## The input
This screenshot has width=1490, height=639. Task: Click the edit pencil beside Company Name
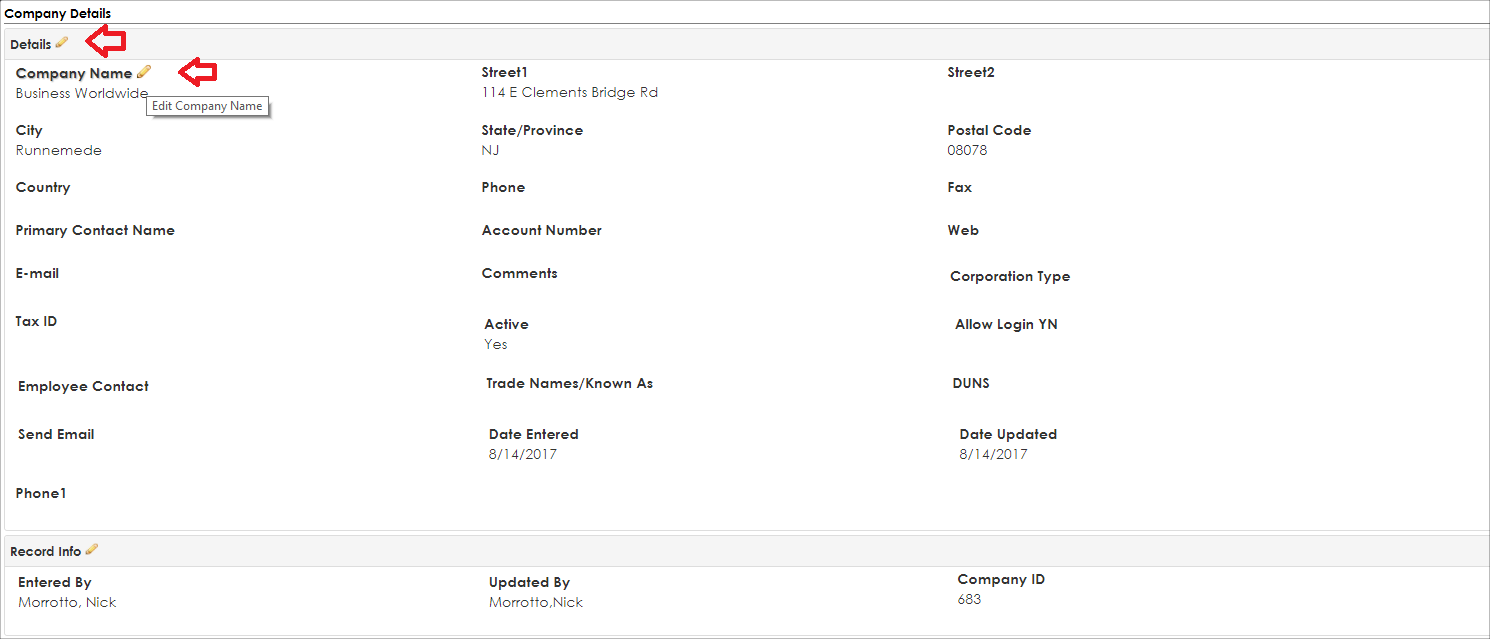144,72
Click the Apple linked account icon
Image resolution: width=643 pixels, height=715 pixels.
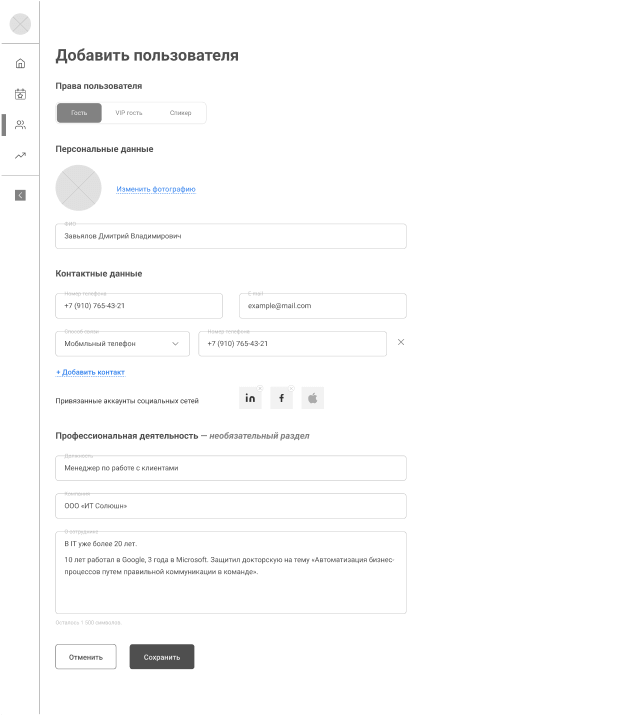tap(312, 398)
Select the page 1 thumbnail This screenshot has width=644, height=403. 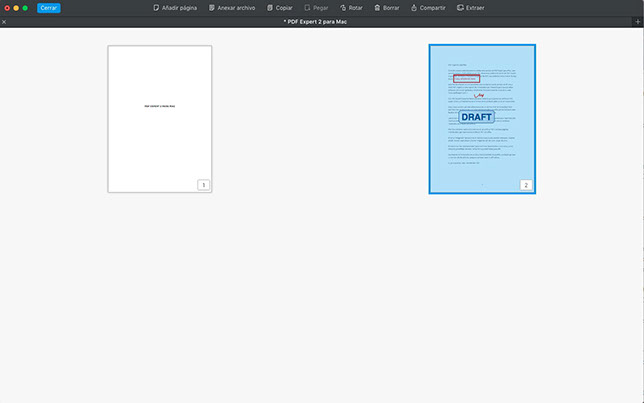160,118
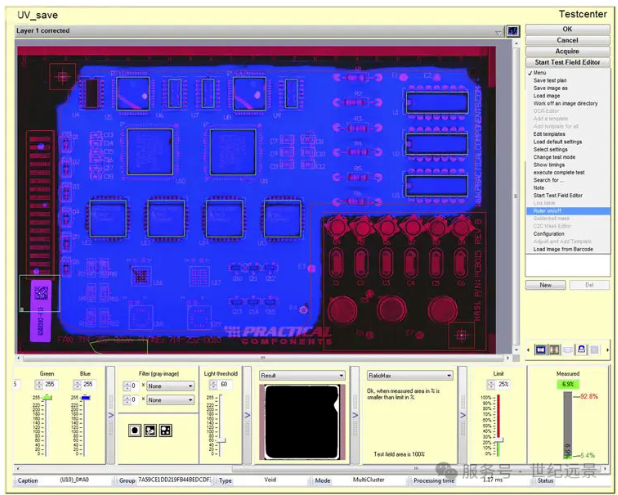This screenshot has height=495, width=618.
Task: Choose Save test plan from the menu
Action: [551, 80]
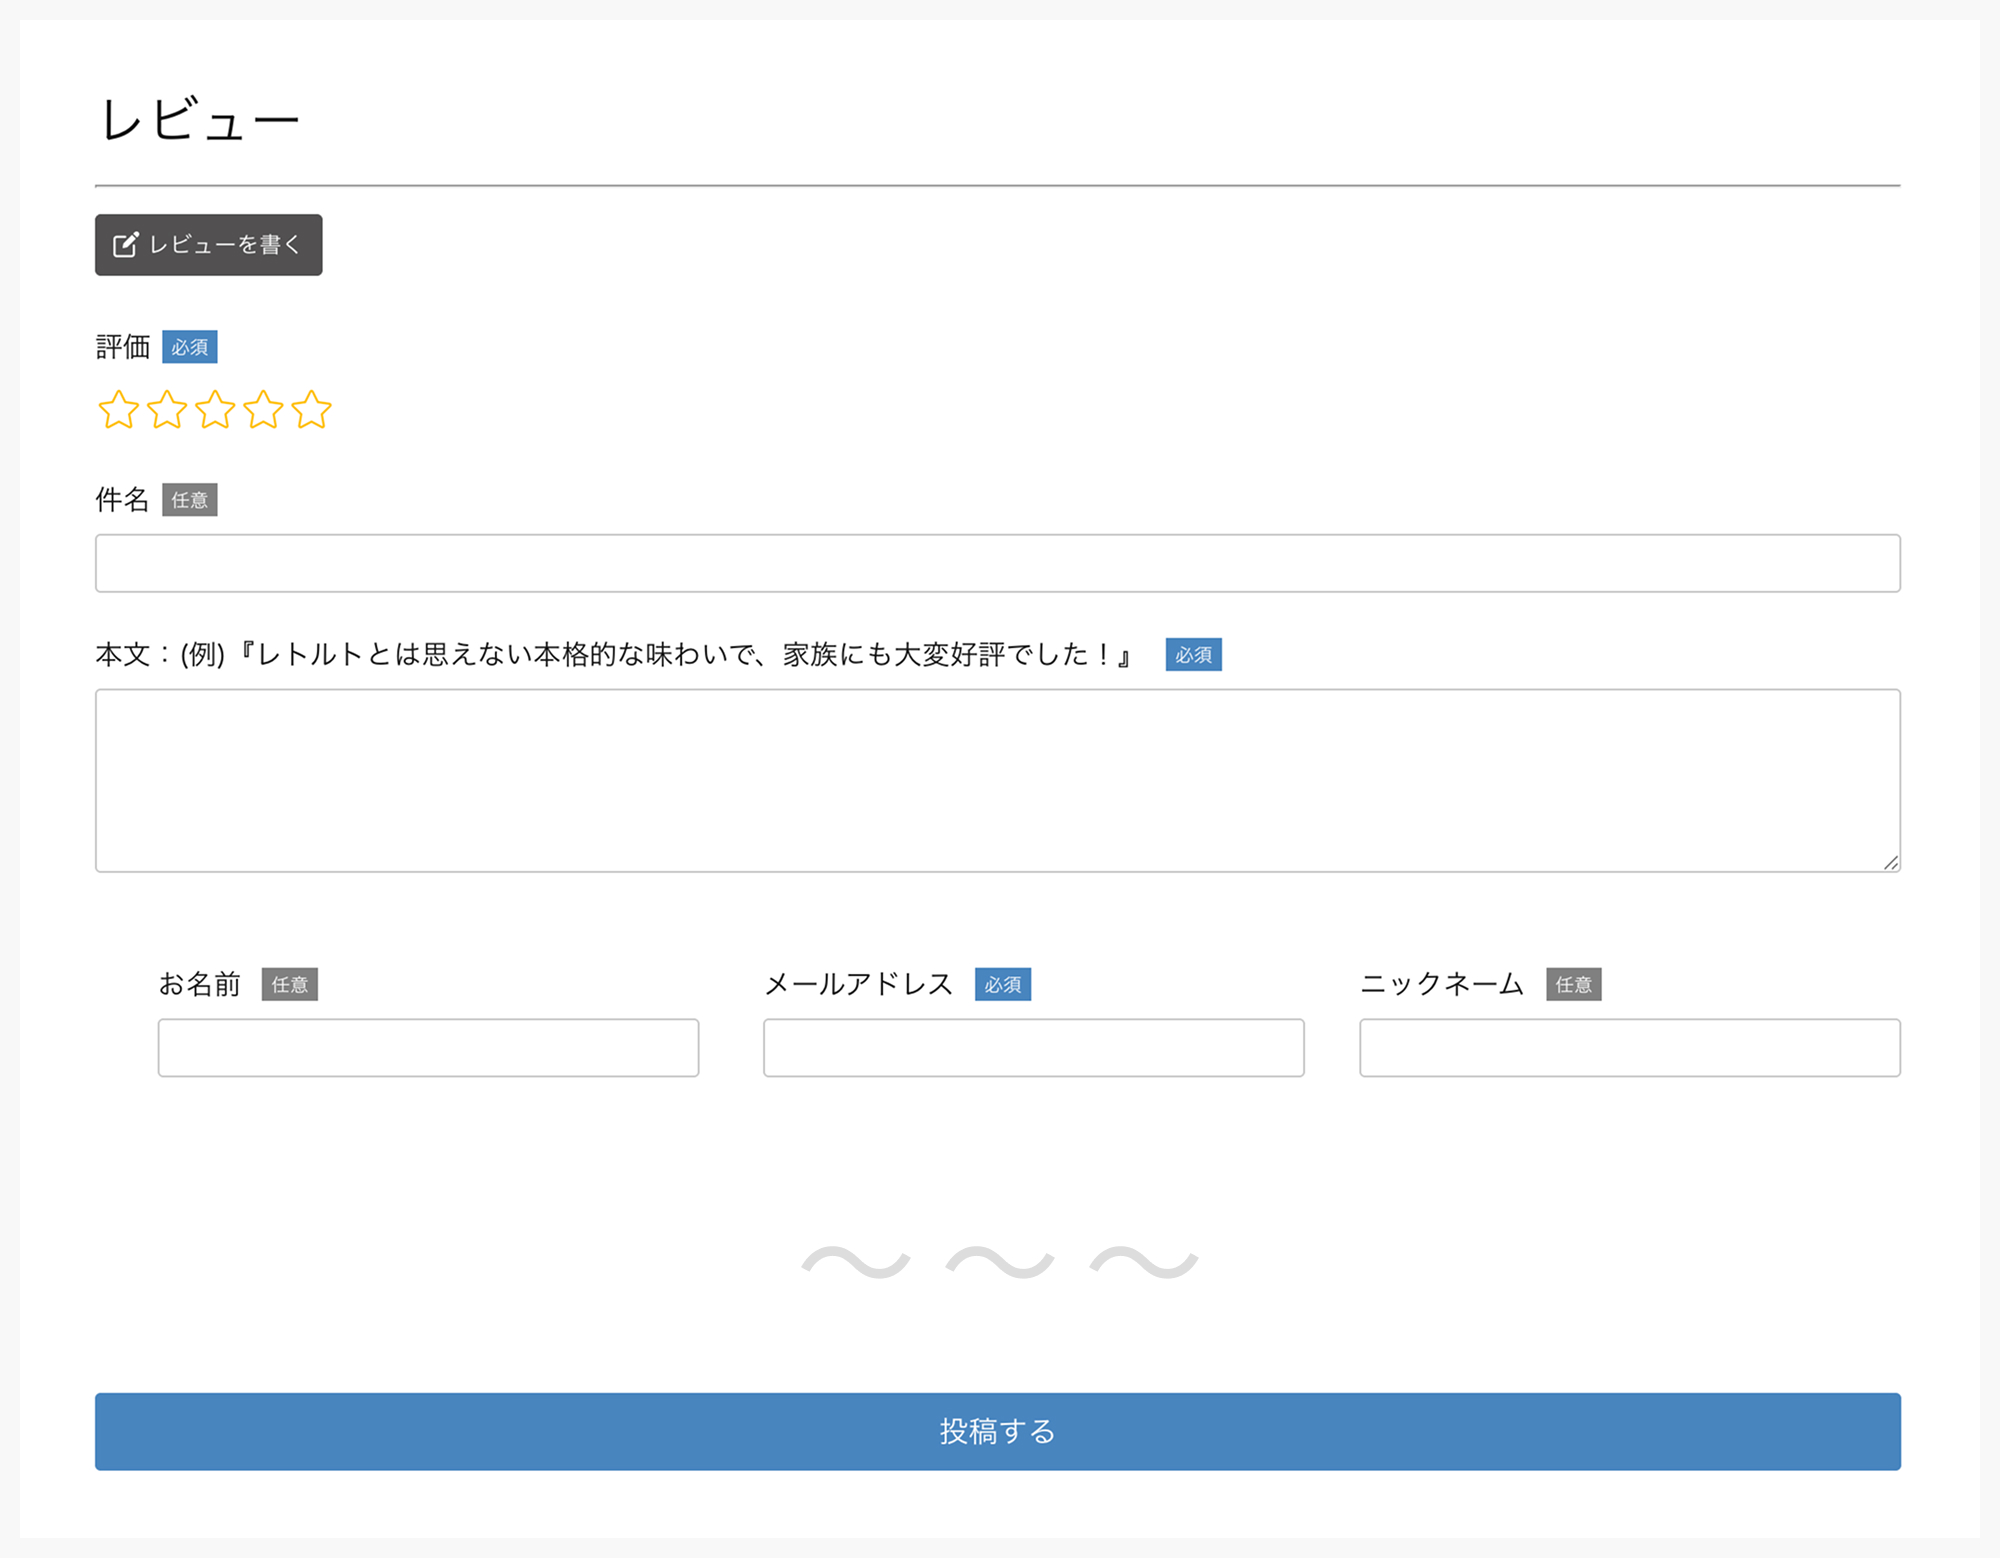Click the レビュー page heading
The height and width of the screenshot is (1558, 2000).
pyautogui.click(x=200, y=120)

## Do this
Copy the records from their first line through the line containing "tap(312, 398)", substituting "Select" for every "Click" and changing nothing else. Leave the pictures out of your answer.

## Response to this task
This screenshot has width=1490, height=639. Task: Select the edit pencil beside Company Name
144,72
Select the Apple linked account icon
Image resolution: width=643 pixels, height=715 pixels.
tap(312, 398)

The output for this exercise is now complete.